Non si è nascosto Mohammad Baqer Qalibaf, presidente del parlamento iraniano ed ex sindaco di Tehran. I piani di espansione del programma nucleare del paese, ha detto ieri a Bbc News Persian, puntano a dare all’Iran un maggior potere contrattuale nei possibili colloqui con l’Amministrazione Biden sul rilancio del Jcpoa, l’accordo internazionale sul programma nucleare iraniano del 2015 affondato da Donald Trump. Sono, ha lasciato intendere, una «merce di scambio» l’aumento della produzione dell’uranio arricchito e il blocco (rinviato di tre mesi) degli ispettori dell’Aiea previsti da una legge approvata dal parlamento dopo l’assassinio a novembre (attribuito al Mossad israeliano) dello scienziato Mohsen Fakhrizadeh.  «Questa legge aiuterà a revocare le sanzioni contro l’Iran», ha previsto Qalibaf aggiungendo che negoziati con gli Stati uniti e altre parti sono già in corso dietro le quinte.

La fine delle sanzioni era e resta la priorità dell’Iran. Senza la loro revoca, l’ha ribadito l’altro giorno anche il presidente Hassan Rohani, il paese continuerà a sviluppare il programma nucleare mentre Biden, al contrario, vuole che torni a rispettare i limiti sanciti del Jcpoa. In questo tira e molla, incurante degli avvertimenti minacciosi lanciati di nuovo ieri dal presidente francese Macron, Tehran ha annunciato che testerà a freddo il suo vecchio reattore di Arak che, dopo i lavori di ammodernamento, tornerà operativo nel corso dell’anno. I primi test si svolgeranno domani, all’inizio del Capodanno iraniano. È un’altra prova di forza. l’Iran aveva accettato di chiudere Arak firmando l’accordo del 2015, ora è pronto ad usare quel reattore anche se, dice, solo per produrre isotopi per uso medico e agricolo. Qualche giorno fa è iniziato anche l’arricchimento dell’uranio nell’impianto sotterraneo di Natanz con un secondo tipo di centrifuga avanzata, l’IR-4, dopo la messa  in funzione delle centrifughe IR-2m. Il Jcpoa autorizza solo le IR-1 di prima generazione. Inoltre nell’impianto di Fordow l’uranio viene arricchito fino al 20%.

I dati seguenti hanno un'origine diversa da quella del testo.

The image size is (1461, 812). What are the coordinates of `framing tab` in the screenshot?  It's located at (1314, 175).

Siamo lontani dalla soglia per assemblare ordigni atomici ma Tehran tira la corda fin che può perché è convinta che Biden cederà e annuncerà la revoca delle sanzioni prima dell’avvio dei colloqui. È un gioco pericoloso, sul quale potrebbero pesare le attività degli alleati di Tehran nella regione, scatenando la reazione degli Stati uniti. Le frequenti sortite militari dei ribelli yemeniti Houthi, sostenuti e armati dell’Iran, contro l’Arabia saudita stanno riavvicinando Washington e Riyadh dopo il gelo calato in seguito alle accuse della Cia all’erede al trono saudita Mohammed bin Salman. I ribelli continuano a guadagnare terreno a Marib, ultima roccaforte del governo nel nord del Paese sostenuto dai sauditi. E ieri poco prima dell’alba, hanno lanciato un nuovo attacco con droni nel regno dei Saud danneggiando una raffineria di Aramco nei pressi della capitale. A inizio marzo erano riusciti a minacciare le infrastrutture di Ras Tanura, il principale porto petrolifero dell’Arabia saudita e un complesso residenziale per i dipendenti di Aramco a Dhahran.

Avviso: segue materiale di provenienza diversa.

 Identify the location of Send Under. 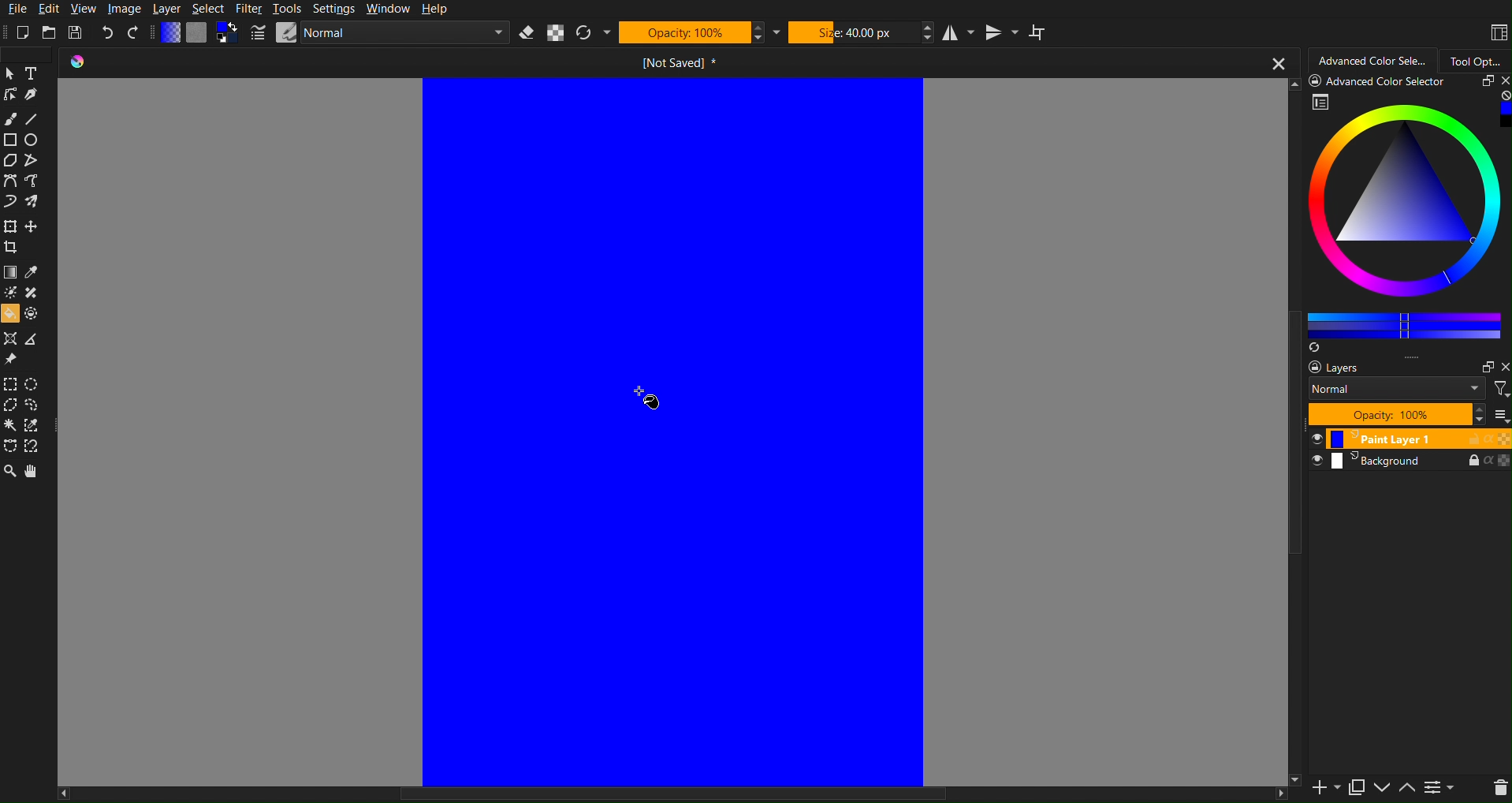
(1381, 786).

A questi attacchi Riyadh ha replicato aumentando i bombardamenti aerei in Yemen non mancando di puntare l’indice contro l’Amministrazione Biden accusata di aver rimosso Ansar Allah, gli Houthi, dalla lista nera dei gruppi terroristici. Un clima che potrebbe spingere la Casa Bianca a usare il pugno ferro e porre più condizioni per l’avvio della trattativa con l’Iran sul rilancio del Jcpoa peraltro visto come il fumo negli occhi da Arabia saudita e Israele.